Aziz' Haus steht in Sariköy, einem kleinen Dorf unweit der syrischen Grenze in Südost-Anatolien. Der unscheinbare Ort hat eine bewegte, fast 3.000-jährige Geschichte: Hier lebten vor allem aramäische Christen wie Aziz, ehe sie in mehreren Wellen systematisch vertrieben wurden, die letzten während der Kämpfe zwischen Regierungstruppen und kurdischen Separatisten in den 90er Jahren.
Aziz sah schon im Sommer 1979 keine andere Möglichkeit mehr als zu fliehen. Zwei Mal sei damals auf ihn geschossen worden, erzählt der heute 58-Jährige. Die 6-köpfige Familie machte sich deshalb auf den beschwerlichen Weg nach Europa, der kurz darauf jäh unterbrochen wurde: Noch auf türkischem Staatsgebiet starb Aziz' Vater, geschwächt durch die Strapazen der Flucht.
Mit dem Verstorbenen konnte Aziz unmöglich das Land verlassen und fuhr in einer riskanten Nacht-und-Nebel-Aktion noch einmal von Istanbul nach Sariköy zurück, um seinen Vater zu beerdigen, während der Rest der Familie die Flucht über den Bosporus fortsetzte. Wenig später gelang die Familienzusammenführung in Gütersloh.
Bald bekamen die Danhos den Status anerkannter Flüchtlinge, und seit 1994 haben sie Pässe mit dem Bundesadler. Verwandte, Freunde und Glaubensbrüder leben seither über ganz Europa verstreut.
In die Häuser der Vertriebenen zogen derweil so genannte "Dorfschützer" ein, als verlängerter Arm des Militärs im Kampf gegen die kurdische Untergrundorganisation PKK.

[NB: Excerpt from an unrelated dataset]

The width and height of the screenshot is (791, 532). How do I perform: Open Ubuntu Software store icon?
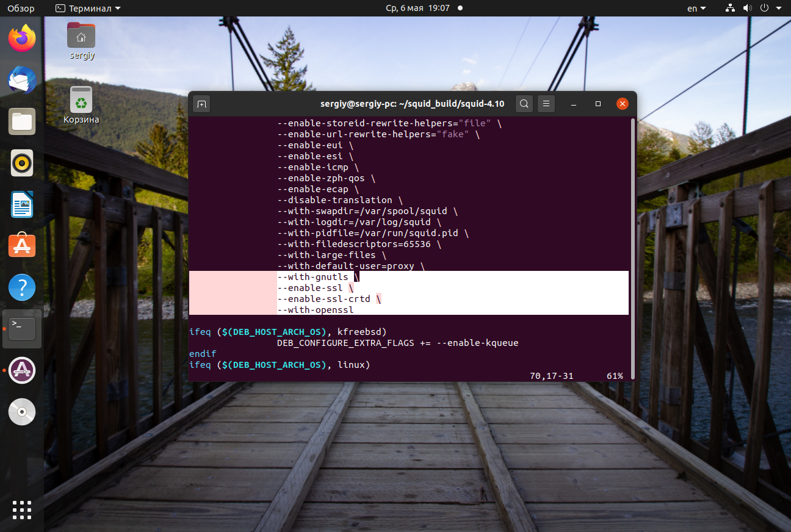pos(22,246)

"Das ist unser Haus", sagt Aziz und zeigt auf einen Kirchenkalender. Das Foto, auf dem sein Haus am rechten Ortsrand liegt, ist alles andere als eine schmucke Postkartenansicht. Vielmehr zeigt es den sehnsüchtigen Blick auf Sariköy aus mehreren Kilometern Entfernung durch ein Teleobjektiv - näher konnte, näher durfte der Fotograf nicht an sein Motiv heran.
Zwar gab es schon seit 1998 Gespräche und Verhandlungen, und nach dem Kriegsende 1999 keimte bei den Vertriebenen die Hoffnung auf eine Rückkehr, aber die Realität in der anatolischen Provinz, fernab der Hauptstadt, sah lange Zeit ganz anders aus: Die "Dorfschützer" weigerten sich beharrlich, die Häuser zu räumen.
Erst mit dem neuerlichen Bemühen Ankaras, der EU die Beitrittsreife der Türkei zu beweisen, kam Bewegung in die Flüchtlingsfrage. Der für die Erweiterung zuständige EU-Kommissar Günter Verheugen machte sich Anfang des Monats vor Ort ein Bild und schrieb der Regierung Erdogan ins Stammbuch, dass diese in Fragen des Minderheitenschutzes noch einiges zu erledigen habe.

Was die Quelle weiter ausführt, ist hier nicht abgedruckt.